Which do you think would be a better world to live in? One where we all looked out for one another or one where everyone is just out for themselves? If you favour the former type of world, a more caring and supportive environment, there are things you can do to make it a reality – you can begin by being the change you want to happen through the practice of altruism.
The word ‘altruism’ can be defined in many ways such as helping others, selfless regard for others, unselfish concern for others, or selflessness – it is the opposite of being selfish. It occurs when we at least temporarily put the needs of others before our own (e.g. we share our meal with a stranger).
There are two types of altruism – naturals (innate) altruism like a mother taking care of her child and cultivated altruism where we develop this ability like a skill. It is the development of altruism as a skill that we will be focusing on here.
The Tibetan Monk, Matthieu Ricard describes altruism as an act of love. The more we practice it, the more loving we become, and the more love there exists in the world. Practicing altruism means we develop a loving relationship with life that is not dependent on the external conditions being a certain way.
Some of the benefits of altruism include:
It means we develop a more positive relationship with reality.
It leaves us feeling energized and happy because altruism triggers the release of endorphins in the brain (this is often referred to as ‘helper’s high’).
By focusing more on the problems of other people, we become less obsessed with our own difficulties.
A reduced focus on our own problems means less stress – less stress means improved mental and physical health.

────────────────────────────────────────

#### [Job]
Repeat the passage on altruism in full, word for word. Rely only on the passage on altruism.

#### [Supplied data]

────────────────────────────────────────

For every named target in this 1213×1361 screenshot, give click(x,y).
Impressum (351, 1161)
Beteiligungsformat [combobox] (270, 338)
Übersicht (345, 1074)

────────────────────────────────────────

#### [Answer to the task]
Which do you think would be a better world to live in? One where we all looked out for one another or one where everyone is just out for themselves? If you favour the former type of world, a more caring and supportive environment, there are things you can do to make it a reality – you can begin by being the change you want to happen through the practice of altruism.
The word ‘altruism’ can be defined in many ways such as helping others, selfless regard for others, unselfish concern for others, or selflessness – it is the opposite of being selfish. It occurs when we at least temporarily put the needs of others before our own (e.g. we share our meal with a stranger).
There are two types of altruism – naturals (innate) altruism like a mother taking care of her child and cultivated altruism where we develop this ability like a skill. It is the development of altruism as a skill that we will be focusing on here.
The Tibetan Monk, Matthieu Ricard describes altruism as an act of love. The more we practice it, the more loving we become, and the more love there exists in the world. Practicing altruism means we develop a loving relationship with life that is not dependent on the external conditions being a certain way.
Some of the benefits of altruism include:
It means we develop a more positive relationship with reality.
It leaves us feeling energized and happy because altruism triggers the release of endorphins in the brain (this is often referred to as ‘helper’s high’).
By focusing more on the problems of other people, we become less obsessed with our own difficulties.
A reduced focus on our own problems means less stress – less stress means improved mental and physical health.